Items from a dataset
================

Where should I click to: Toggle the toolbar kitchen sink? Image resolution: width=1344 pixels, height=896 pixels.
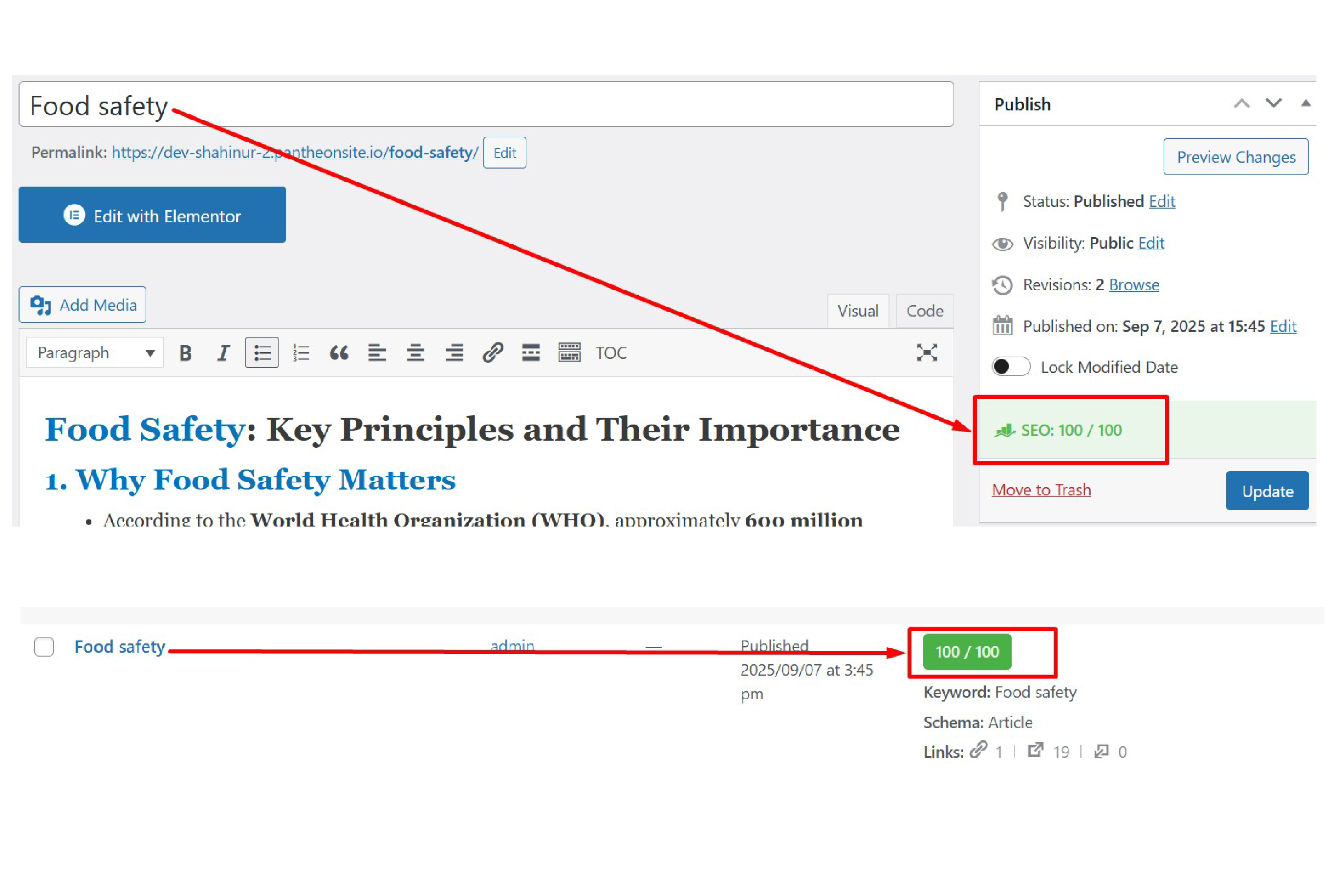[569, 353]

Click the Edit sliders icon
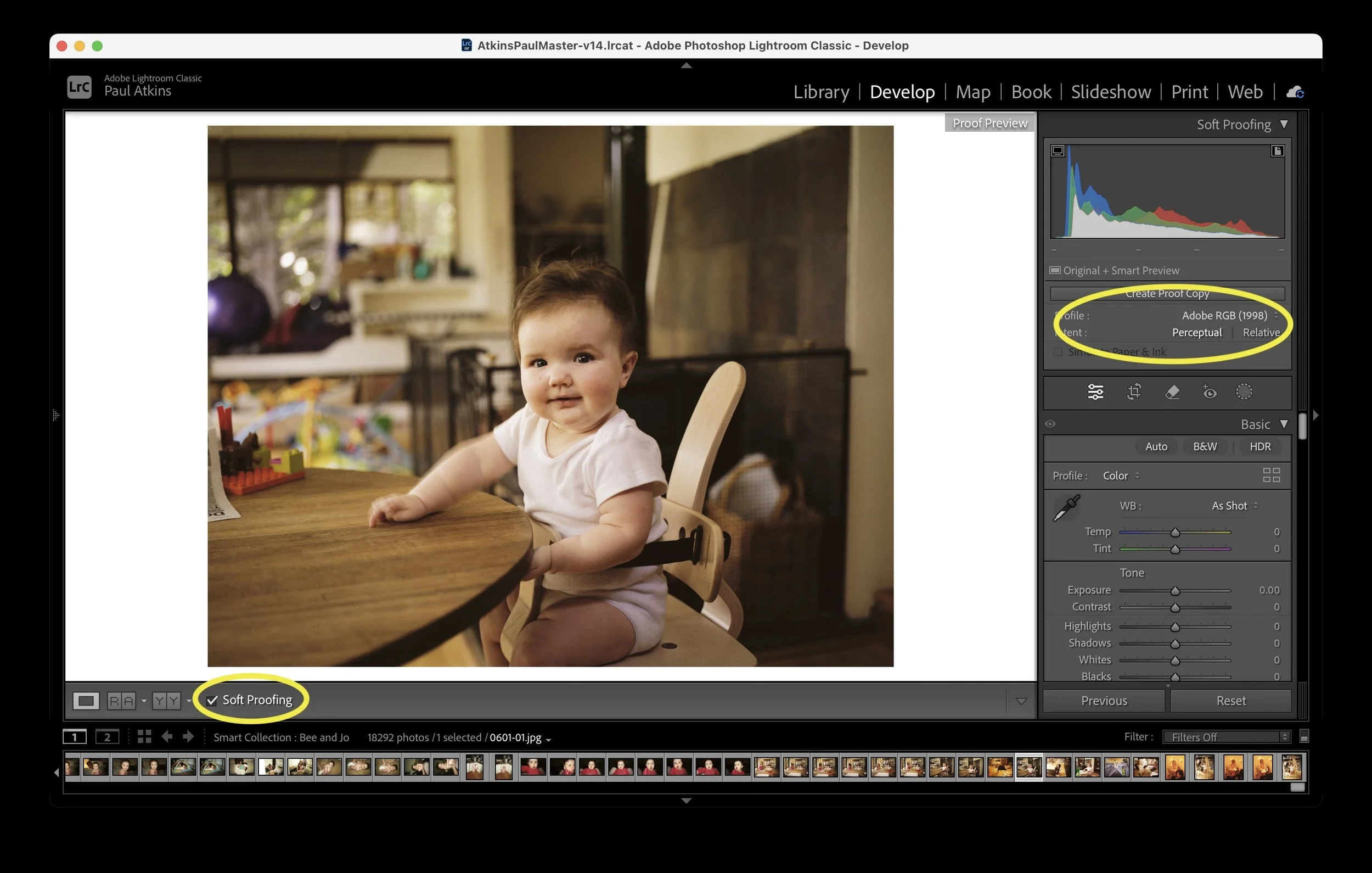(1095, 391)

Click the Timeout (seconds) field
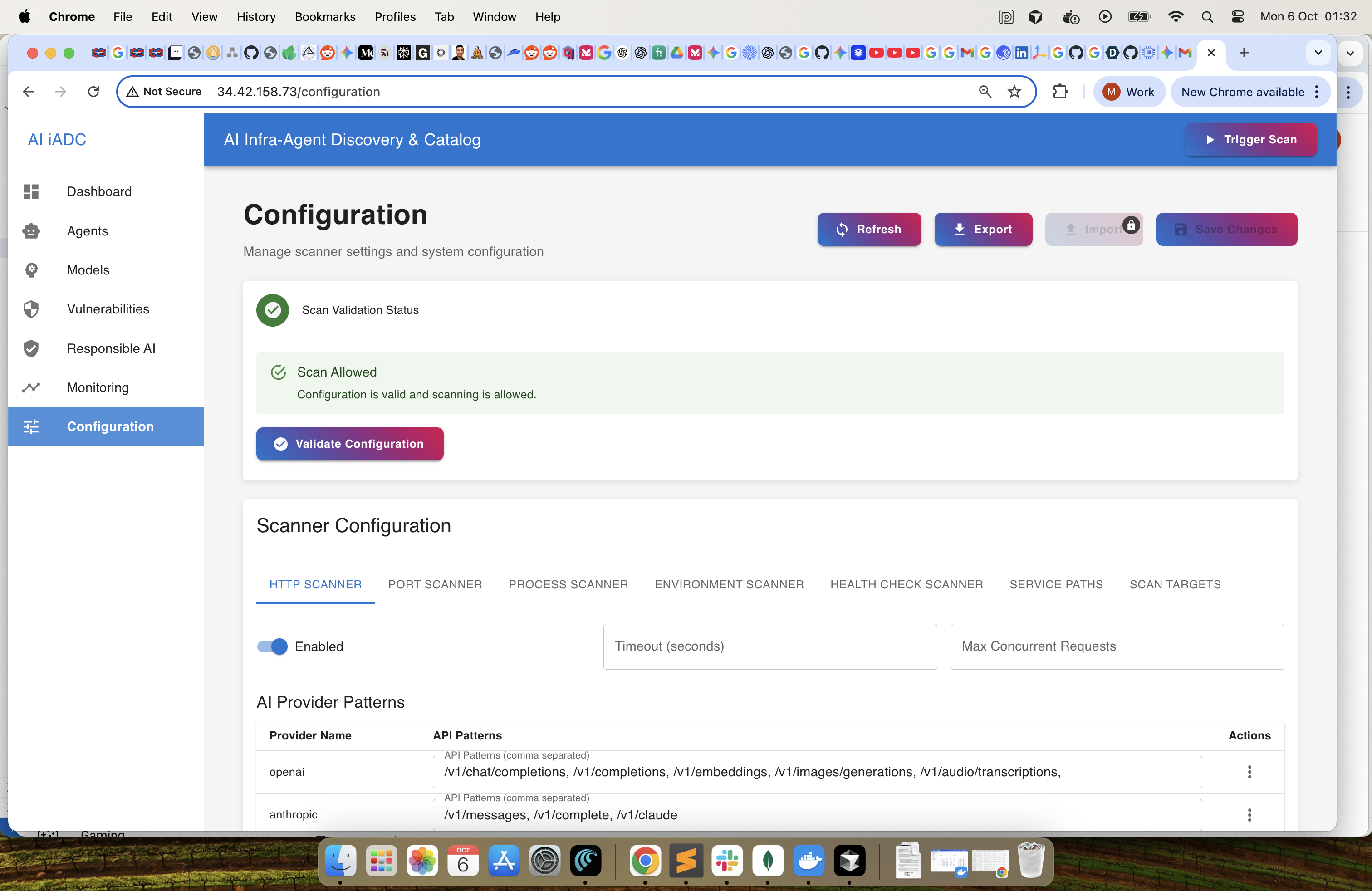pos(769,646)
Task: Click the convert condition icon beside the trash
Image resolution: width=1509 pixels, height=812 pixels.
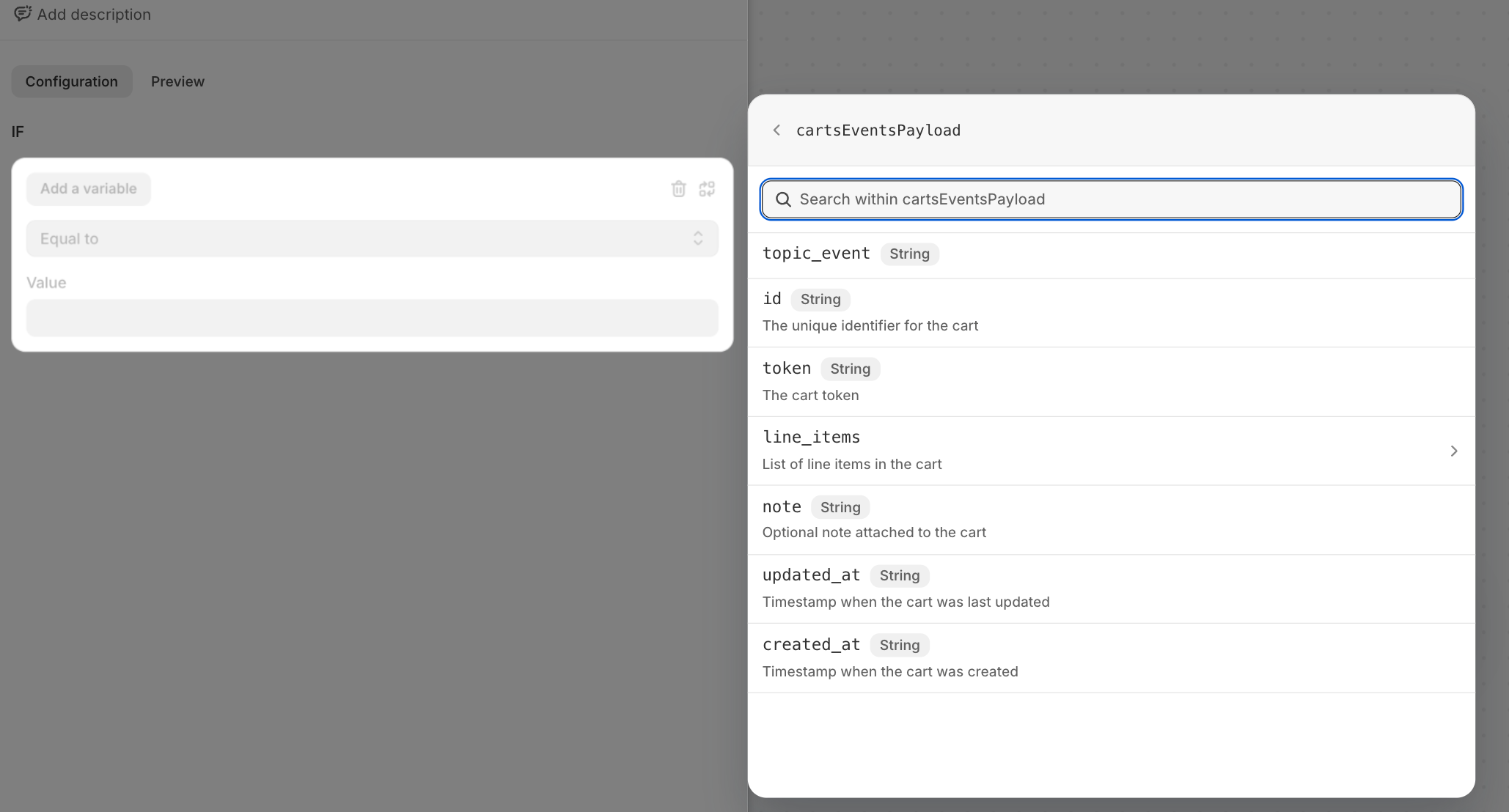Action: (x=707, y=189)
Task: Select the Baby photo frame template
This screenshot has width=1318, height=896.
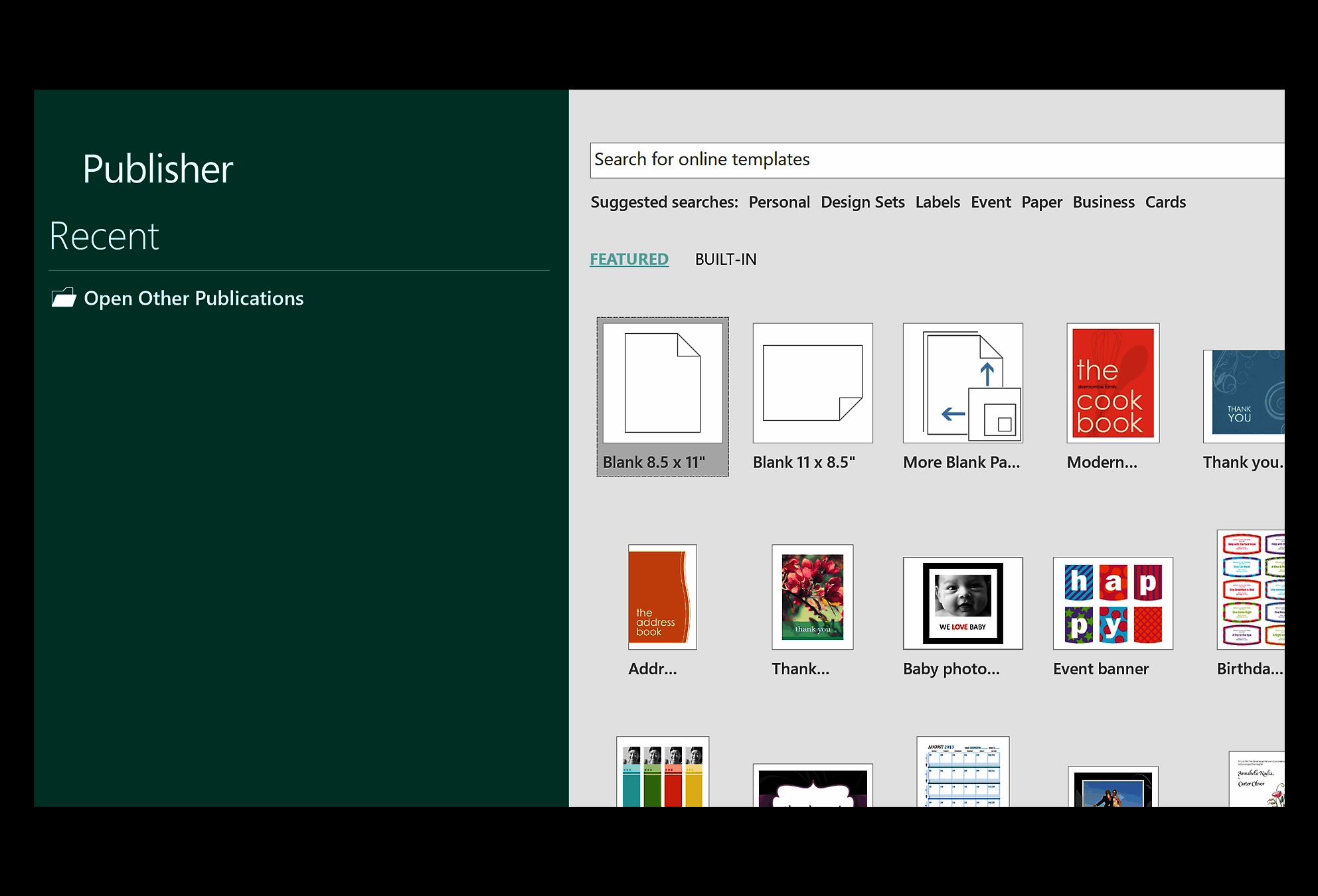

================

Required action: Nothing but the lines from the one with "Click the Edit sliders icon" through the end of the entries above, both included, should be set down, exactly and without pictures.

Solution:
Click the Edit sliders icon
(1095, 391)

Click the Timeout (seconds) field
pos(769,646)
Task: Click the convert condition icon beside the trash
Image resolution: width=1509 pixels, height=812 pixels.
Action: (x=707, y=189)
Task: Select the Baby photo frame template
This screenshot has width=1318, height=896.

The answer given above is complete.